Joe Lorig

Current position
- Title: Special Teams Coordinator
- Team: Oregon
- Conference: Big Ten

Biographical details
- Born: June 21, 1973 (age 52) Edmonds, Washington
- Alma mater: Western Oregon University

Playing career
- 1991–1993: Walla Walla
- 1994–1995: Western Oregon
- Position: Cornerback

Coaching career (HC unless noted)
- 1997–1998: Western Oregon (DB)
- 1999–2000: Idaho State (CB)
- 2001–2002: Idaho State (LB)
- 2003–2006: Idaho State (DC)
- 2007: UTEP (LB)
- 2008–2011: Central Washington (AHC/DC)
- 2012–2013: Arizona State (STC/CB)
- 2014–2015: Utah State (LB/S)
- 2016–2018: Memphis (STC/OLB)
- 2019–2021: Penn State (STC/OLB)
- 2022–present: Oregon (STC/Nickels)

= Joe Lorig =

American football player and coach (born 1973)
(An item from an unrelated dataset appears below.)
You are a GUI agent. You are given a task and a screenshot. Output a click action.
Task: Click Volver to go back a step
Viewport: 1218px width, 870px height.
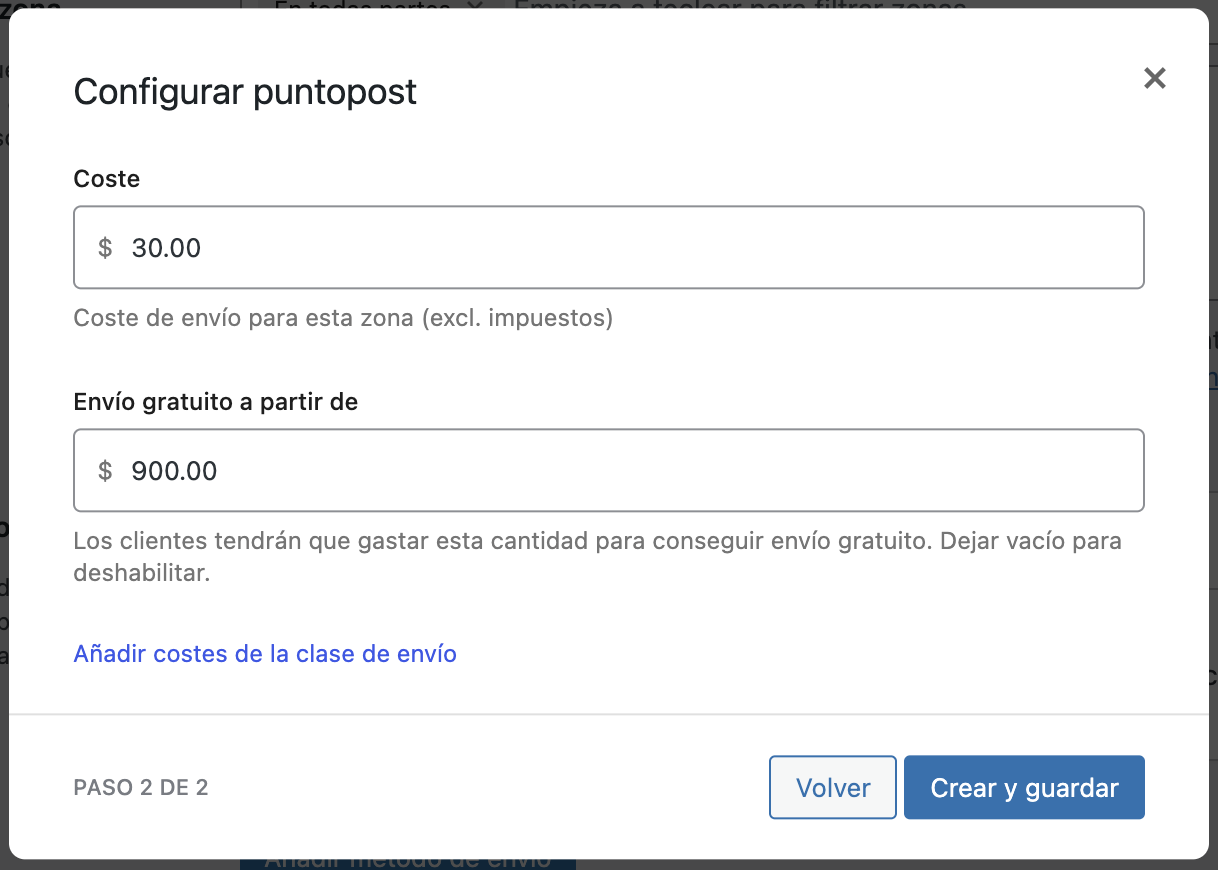pos(832,787)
Joe Lorig (born June 21, 1973), is an American football coach who is currently the special teams coordinator for the Oregon Ducks. Lorig played college football for the Western Oregon Wolves.

==Coaching career==
===Early Coaching Career===
After two years coaching defensive backs at Western Oregon, Lorig would spend the next eight seasons filling a variety of roles for Idaho State and head coach Larry Lewis. During the 1999 season, Lorig served with wide receivers coach James Franklin. He then spent a season at UTEP, followed by three at Central Washington.

===Arizona State===
Lorig spent two seasons at Arizona State in 2012-2013, where he served as the special teams coordinator and cornerbacks coach.
===Utah State===
Lorig spent 2014 and 2015 as the linebackers and safeties coach for Utah State.

===Memphis===
Lorig spent three seasons at Memphis serving under head coach Mike Norvell as their special teams coordinator and outside linebackers coach. During his time as the special teams coordinator, Memphis finished in the Top 5 in kickoff return average twice and in the top 20 in kickoff-return defense every year. Memphis ranked second in return defense in 2016. Under Lorig's coaching Tony Pollard tied an NCAA record with seven career kickoff returns for touchdowns. In 2016, Memphis returned three kickoffs for touchdowns, breaking a 21-year scoreless drought. In addition, Lorig's special teams units did not allow a kickoff or punt return for a touchdown during his time at Memphis.
===Penn State===
On January 8, 2019, it was announced that Lorig would join Texas Tech and head coach Matt Wells as the special teams coordinator and defensive assistant. However on February 21, 2019, he went to Penn State as special teams coordinator and defensive assistant, replacing Phil Galiano.

===Oregon===
On December 30, 2021, it was reported that Lorig would be joining Dan Lanning's inaugural Oregon staff. The two previously worked together for at Memphis and Arizona State.